The wages of private drivers have been increasing over the years, sometimes accounting for nearly half the amount of a female employee's monthly income.
“As drivers, our demand has its reasons. I provide my customers with the best service,” said 44-year-old Indian driver, Mohd. Alawi. “The maintenance of the car costs me around SR500 a month, just enough to demand SR1,200 per month from my female customers.”
He said if a driver abides by road rules, is cordial with his female customers, and above all, maintains a clean, air-conditioned vehicle, then it is only reasonable that he demands between SR1,500 and SR2,000
Women in the Kingdom need transportation aid because they are not allowed to drive themselves. Women are up in arms over having to depend on relatives and drivers for travel.

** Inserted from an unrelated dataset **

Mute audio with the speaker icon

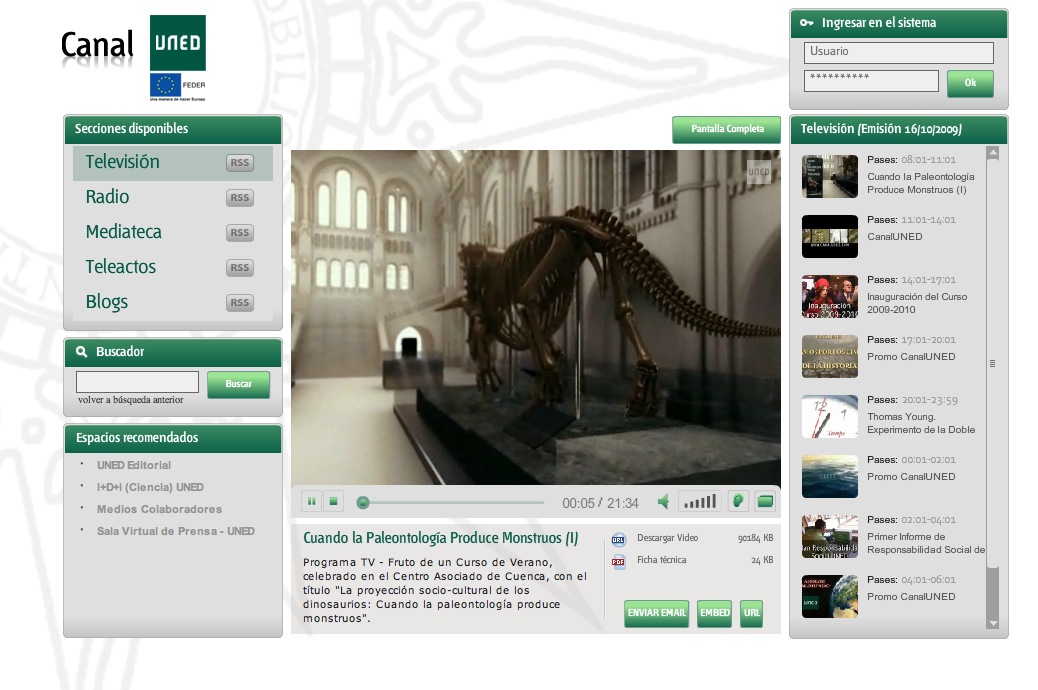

“Drivers do charge a rather high rate per month,” said Reem Gazzaz, a 47-year-old HR manager. “The company I work for pays SR800 of my transportation fee, so I only have to pay my driver SR400 out of my own pocket. My driver’s income of SR1,200 per month is pretty low compared to mine. I’m sure other women only get paid a small sum per month. They might find it difficult to cope with these drivers’ demands.” Gazzas stated that the driver’s demands are climbing and that it is the company’s duty to look after its female employees and provide them with the necessary transport, especially because women are not allowed to drive in Saudi Arabia.
Ahmed Hamar, 32, works part time as a private driver for a Saudi family. He complains he doesn’t earn enough to serve his family back home.
“I make only SR1,500 in my current job,” said Hamar. “I have a family at home that I have to look after with the money I earn here. So, I need to take up a part time job to cover that up. After I drop my madam and her children at school, I am free most of the time. During this time I revive my part-time job. Mostly I transport Saudi women to their workplaces. My rates range from SR2,000 to SR2,500 per month. If I have to increase, it would only be because they are not punctual. I have another job to attend to and I am sacrificing my time to them.” Women who do not have a private driver and face the daily hassle of hiring a taxi, demand solutions to end their transport woes. Taxi drivers, they say, take advantage of the rush hour and charge more per ride to and from work.
Najiba Rashed, a 28-year-old salesgirl said that she has been taking a taxi to work since she started working a month ago.
“I am looking to hire a driver but I’m unable to find one for a reasonable fee,” said Rashed. “Several drivers I spoke to request very high amounts, usually SR1,000 and above, which is almost my salary.”
She said that usually when getting home after work she requests a friend, who has her own driver, to drop her home everyday. “That is not something I can continue doing and it is very shameful,” she added.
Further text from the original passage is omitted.